### What you will do
From the entries below, copy each line in which the word "ngay" occurs.

⁂

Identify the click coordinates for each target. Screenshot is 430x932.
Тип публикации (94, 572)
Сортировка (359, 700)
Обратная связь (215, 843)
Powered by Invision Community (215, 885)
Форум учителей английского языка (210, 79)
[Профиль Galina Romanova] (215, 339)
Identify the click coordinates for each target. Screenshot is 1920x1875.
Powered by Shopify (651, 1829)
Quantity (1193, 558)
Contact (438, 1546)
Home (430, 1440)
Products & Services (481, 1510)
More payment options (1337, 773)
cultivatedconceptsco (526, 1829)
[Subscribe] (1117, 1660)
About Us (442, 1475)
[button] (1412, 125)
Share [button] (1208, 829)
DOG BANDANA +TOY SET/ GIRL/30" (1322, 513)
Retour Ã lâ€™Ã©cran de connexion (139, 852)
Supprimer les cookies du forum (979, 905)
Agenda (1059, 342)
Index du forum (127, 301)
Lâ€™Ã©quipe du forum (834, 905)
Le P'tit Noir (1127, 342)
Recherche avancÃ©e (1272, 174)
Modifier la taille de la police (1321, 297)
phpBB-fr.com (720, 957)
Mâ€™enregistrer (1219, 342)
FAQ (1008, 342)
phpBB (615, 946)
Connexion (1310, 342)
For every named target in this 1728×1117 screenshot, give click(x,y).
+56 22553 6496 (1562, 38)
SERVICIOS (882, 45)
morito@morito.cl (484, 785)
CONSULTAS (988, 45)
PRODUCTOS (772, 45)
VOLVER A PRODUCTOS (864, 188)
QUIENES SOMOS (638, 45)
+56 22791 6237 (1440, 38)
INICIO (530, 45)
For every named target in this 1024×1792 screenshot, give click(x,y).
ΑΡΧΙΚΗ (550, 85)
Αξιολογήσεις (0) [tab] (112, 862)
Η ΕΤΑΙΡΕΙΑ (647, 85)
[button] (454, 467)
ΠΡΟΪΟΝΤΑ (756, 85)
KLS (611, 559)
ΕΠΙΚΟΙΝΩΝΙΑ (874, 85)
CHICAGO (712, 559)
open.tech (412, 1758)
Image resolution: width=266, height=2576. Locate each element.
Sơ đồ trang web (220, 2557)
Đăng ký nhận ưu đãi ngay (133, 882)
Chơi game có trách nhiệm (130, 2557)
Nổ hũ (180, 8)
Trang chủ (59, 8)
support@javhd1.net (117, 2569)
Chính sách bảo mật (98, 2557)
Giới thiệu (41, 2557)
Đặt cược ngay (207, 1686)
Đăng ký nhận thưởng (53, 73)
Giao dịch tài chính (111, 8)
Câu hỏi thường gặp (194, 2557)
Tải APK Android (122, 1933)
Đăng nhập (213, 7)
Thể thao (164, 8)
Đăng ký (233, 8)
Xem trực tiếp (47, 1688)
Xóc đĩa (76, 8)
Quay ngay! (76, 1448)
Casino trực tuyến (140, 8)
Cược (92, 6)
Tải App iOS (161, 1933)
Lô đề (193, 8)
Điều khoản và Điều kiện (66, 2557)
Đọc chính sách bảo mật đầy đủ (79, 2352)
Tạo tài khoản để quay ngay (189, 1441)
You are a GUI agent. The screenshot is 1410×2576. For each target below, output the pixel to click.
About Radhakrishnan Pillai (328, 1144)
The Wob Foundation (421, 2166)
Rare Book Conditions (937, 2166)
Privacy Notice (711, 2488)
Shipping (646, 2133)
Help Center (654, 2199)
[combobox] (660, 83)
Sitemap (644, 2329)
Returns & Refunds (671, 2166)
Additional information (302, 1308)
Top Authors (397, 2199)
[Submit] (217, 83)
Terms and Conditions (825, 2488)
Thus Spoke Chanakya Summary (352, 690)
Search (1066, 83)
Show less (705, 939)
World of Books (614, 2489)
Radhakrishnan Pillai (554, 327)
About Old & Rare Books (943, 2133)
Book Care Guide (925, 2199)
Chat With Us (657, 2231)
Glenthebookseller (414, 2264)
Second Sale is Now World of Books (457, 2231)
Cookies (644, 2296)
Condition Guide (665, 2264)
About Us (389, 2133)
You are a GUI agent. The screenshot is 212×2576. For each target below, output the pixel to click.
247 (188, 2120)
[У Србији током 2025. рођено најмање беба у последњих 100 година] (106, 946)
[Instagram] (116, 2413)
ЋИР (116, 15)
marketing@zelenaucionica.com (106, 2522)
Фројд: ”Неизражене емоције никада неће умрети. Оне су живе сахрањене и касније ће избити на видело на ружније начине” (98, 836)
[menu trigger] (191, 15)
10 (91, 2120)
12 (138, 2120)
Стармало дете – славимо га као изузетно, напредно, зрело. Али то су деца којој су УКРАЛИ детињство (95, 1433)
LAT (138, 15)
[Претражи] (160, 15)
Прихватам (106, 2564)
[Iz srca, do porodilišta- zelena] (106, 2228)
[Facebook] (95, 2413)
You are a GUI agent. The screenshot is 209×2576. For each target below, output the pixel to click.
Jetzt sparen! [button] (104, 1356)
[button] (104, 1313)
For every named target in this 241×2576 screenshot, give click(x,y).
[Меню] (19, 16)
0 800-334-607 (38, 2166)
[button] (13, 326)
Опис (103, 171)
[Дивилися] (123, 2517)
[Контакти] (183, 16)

⁂

### Answer to this task
Đăng ký nhận ưu đãi ngay (133, 882)
Đặt cược ngay (207, 1686)
Quay ngay! (76, 1448)
Tạo tài khoản để quay ngay (189, 1441)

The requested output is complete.